*Kutipan Teks*.

==*==

BOJONEGORO, Radar Bojonegoro – Masa kolonial ternyata Bojonegoro sudah memiliki ragam hotel. Tentu, bangunannya berarsitektur Eropa. Saat ini, tersisa bangunan tua bekas hotel yang masih kokoh berdiri.
Hotel Gaya Baru. Lokasinya di wilayah kota persisnya barat Pasar Kota Bojonegoro. Tepatnya di Jalan KH. Mansyur. Berjejer beberapa bangunan berkarakteristik kolonial. Tidak jauh dari tepi Bengawan Solo. Dan, eks Hotel Gaya Baru, ini salah satu bagian urban legend.
Jawa Pos Radar Bojonegoro mengunjungi eks hotel tersebut.
Halamannya luas. Pagar berupa cor sebagai penahan banjir. Begitu memasukinya terdapat aroma mistis dari bangunan dengan cat cerah tersebut. Berdasar cerita tutur warga setempat, terdapat makhluk penunggunya, yakni noni, nyonya, hingga tuan Belanda. Namun mahkluk tersebut tidak mengganggu warga sekitar.
Suasana sepi terasa ketika memasuki halaman bangunan bekas hotel tersebut. Padahal jalan di depannya cukup ramai kendaraan melintas, juga pedagang. Suasana di area bangunan berbeda. Halaman luas terdapat sarana bermain anak-anak mulai berkarat. Seperti ayunan hingga perosotan.
Dua pilar besar di teras bangunan cukup mencolok. Membuat bangunan terlihat besar. Terdapat tiga pintu besar. Tiga pintu ini ciri khas bangunan-bangunan tua di sekitar lokasi yang tidak jauh dari Bengawan Solo.
Di samping teras terdapat pintu teralis besi digembok. Dari selah teralis terlihat candela berukuran besar, sedikit terbuka. Juga beberapa bangunan warna-warni di belakang. Jendela dengan ornamen besi khas bangunan tua.
Suyanto sejawaran Bojonegoro menceritakan, pengalamannya menginap di hotel tersebut ketika masih beroperasi. Tepatnya sekitar 1900-an. “Saya ingat sebelum reformasi. Ketika akan pembentukan Dewan Kesenian Bojonegoro,” ungkapnya kepada Jawa Pos Radar Bojonegoro.

==*==

*Petunjuk Pengerjaan*.
1. Cetak ulang bagian artikel tentang eks Hotel Gaya Baru mulai dari "Dua pilar besar" sampai dengan "dari Bengawan Solo." tanpa mengubah apa pun.
2. Jawab pertanyaan berikut berdasarkan artikel tentang eks Hotel Gaya Baru.
(a) Di jalan apa eks Hotel Gaya Baru berada?
(b) Berapa jumlah pintu besar pada bangunan tersebut?
(c) Sarana bermain anak apa saja yang disebutkan ada di halamannya?
3. Teruskan artikel tentang eks Hotel Gaya Baru, dimulai sesudah kalimat terakhir yang ditampilkan.

*Cuplikan Data*.
==*==

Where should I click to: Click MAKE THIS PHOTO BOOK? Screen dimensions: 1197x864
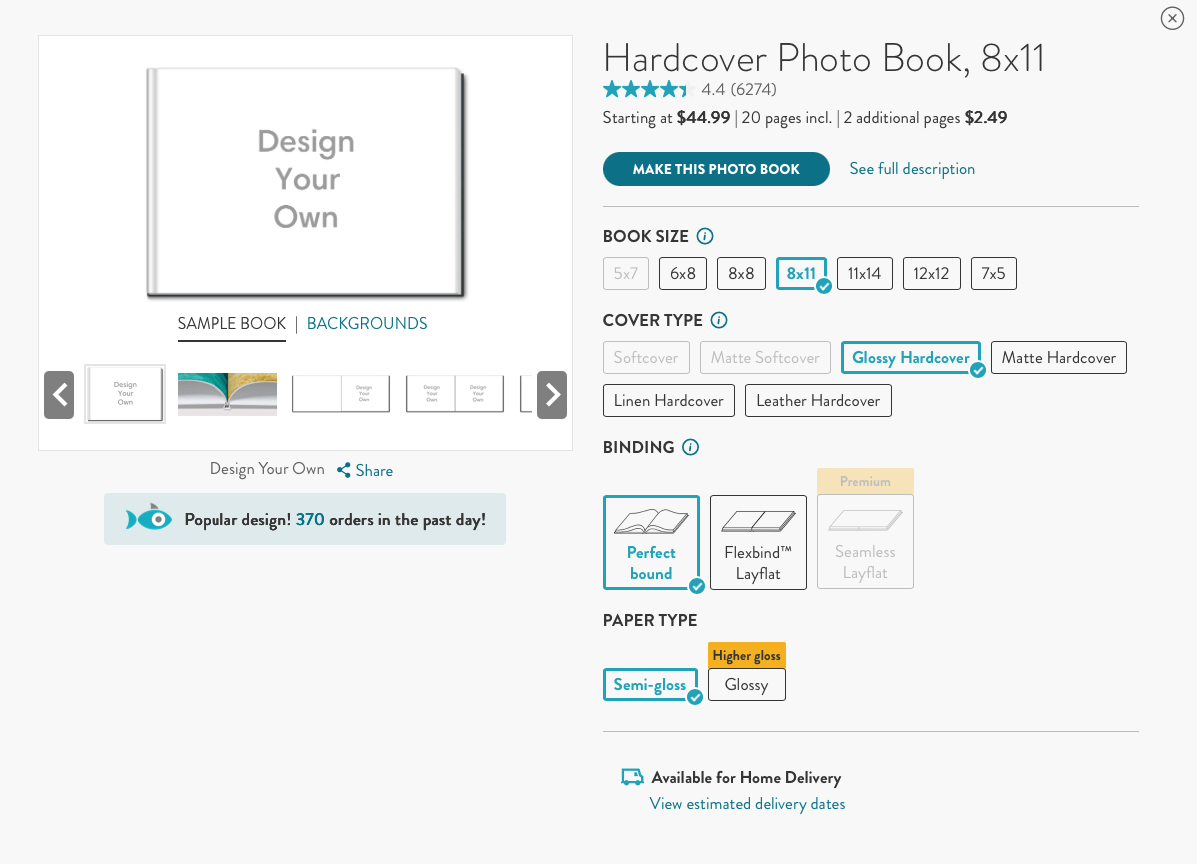click(x=715, y=168)
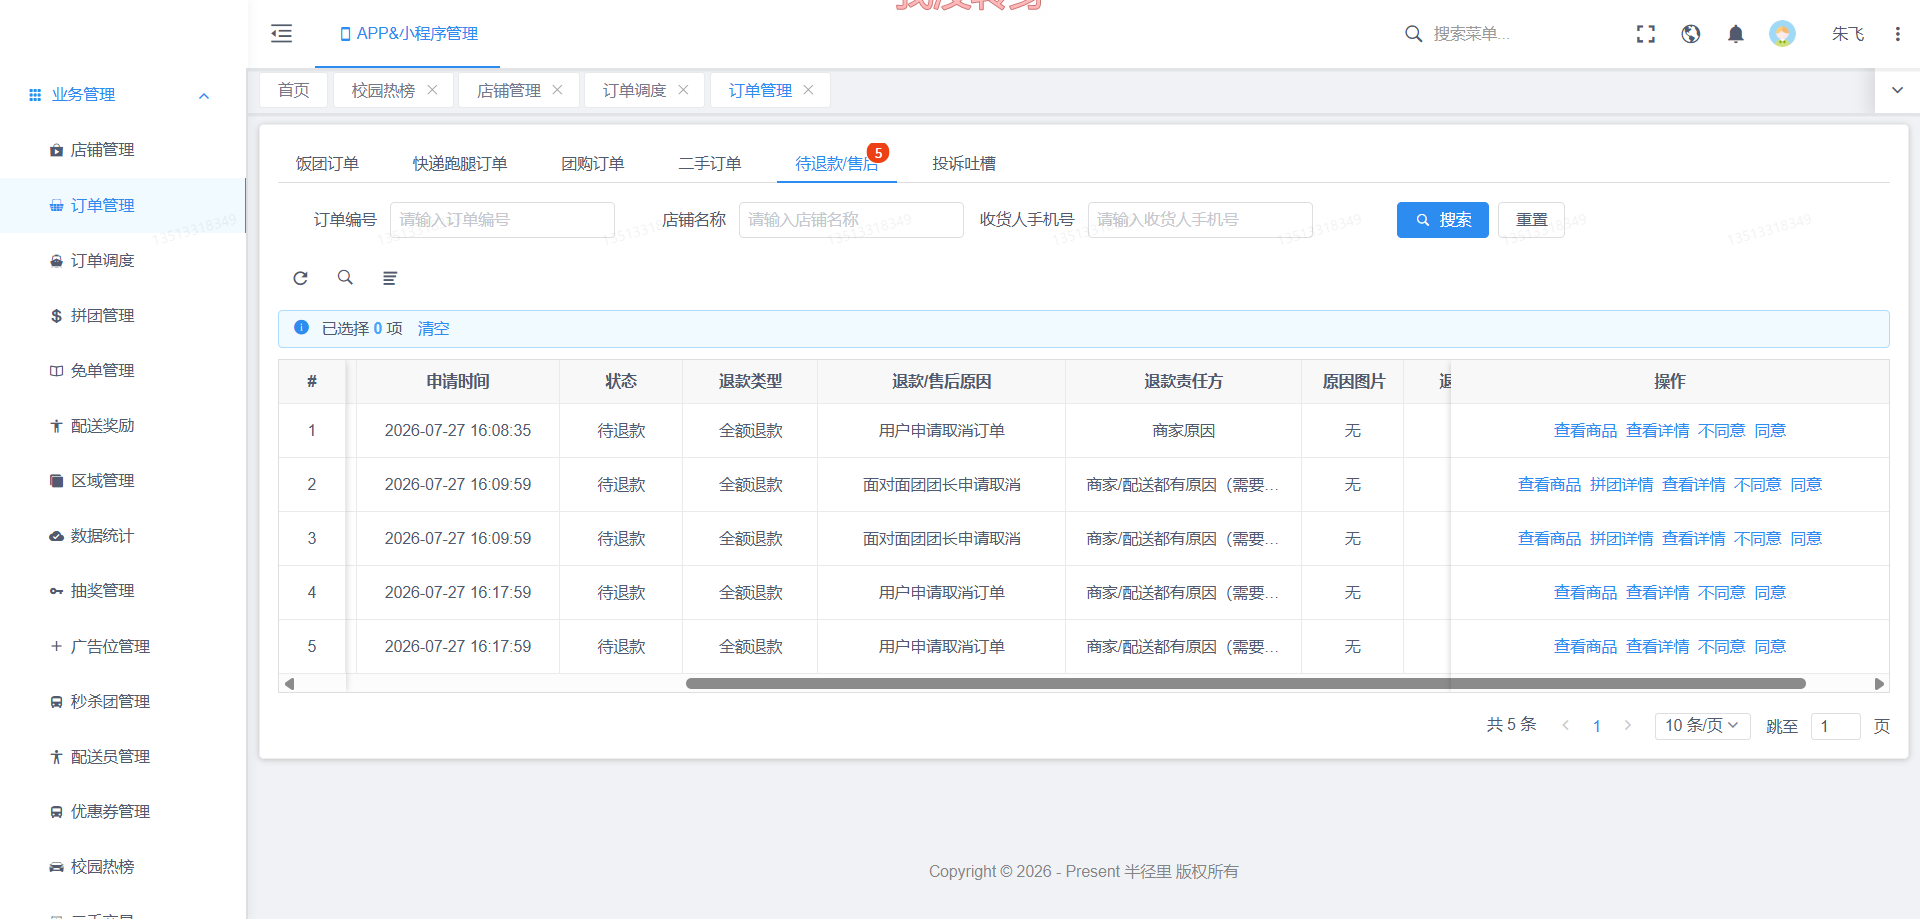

==*==

*Jawaban Soal*.
1.
Dua pilar besar di teras bangunan cukup mencolok. Membuat bangunan terlihat besar. Terdapat tiga pintu besar. Tiga pintu ini ciri khas bangunan-bangunan tua di sekitar lokasi yang tidak jauh dari Bengawan Solo.

2.
(a) Jalan KH. Mansyur.
(b) Tiga pintu besar.
(c) Ayunan hingga perosotan.

3.
Menurut Suyanto, hotel tersebut beraroma mistis. Baik di kamar maupun halaman belakang. Terdapat penghuni astral. Seperti nyonya, noni, dan tuan Belanda. “Terdapat penghuni lain, namun bersahaja,” akunya usai menginap di hotel menghadap ke selatan itu.
Lingkungan sekitar bangunan tidak pernah terjadi kejadian apapun. Ketika bermalam di sana penunggu terbuka dengan punjung. Seperti mempersilakan tamu datang. “Saat menginap tidak bercerita ke teman-teman lain, khawatir takut. Namun teman-teman senang dengan suasana kuno di sana. Asyik,” ujar pria kini tinggal di Kecamatan Sugihwaras itu.
Menurut Suyanto, bangunan tersebut bekas hotel bersejarah di tepi Bengawan Solo. Meski tidak paham secara detail, namun ketika dua kali bermalam di sana, memang bangunan kuno, Bojonegoro kota lama.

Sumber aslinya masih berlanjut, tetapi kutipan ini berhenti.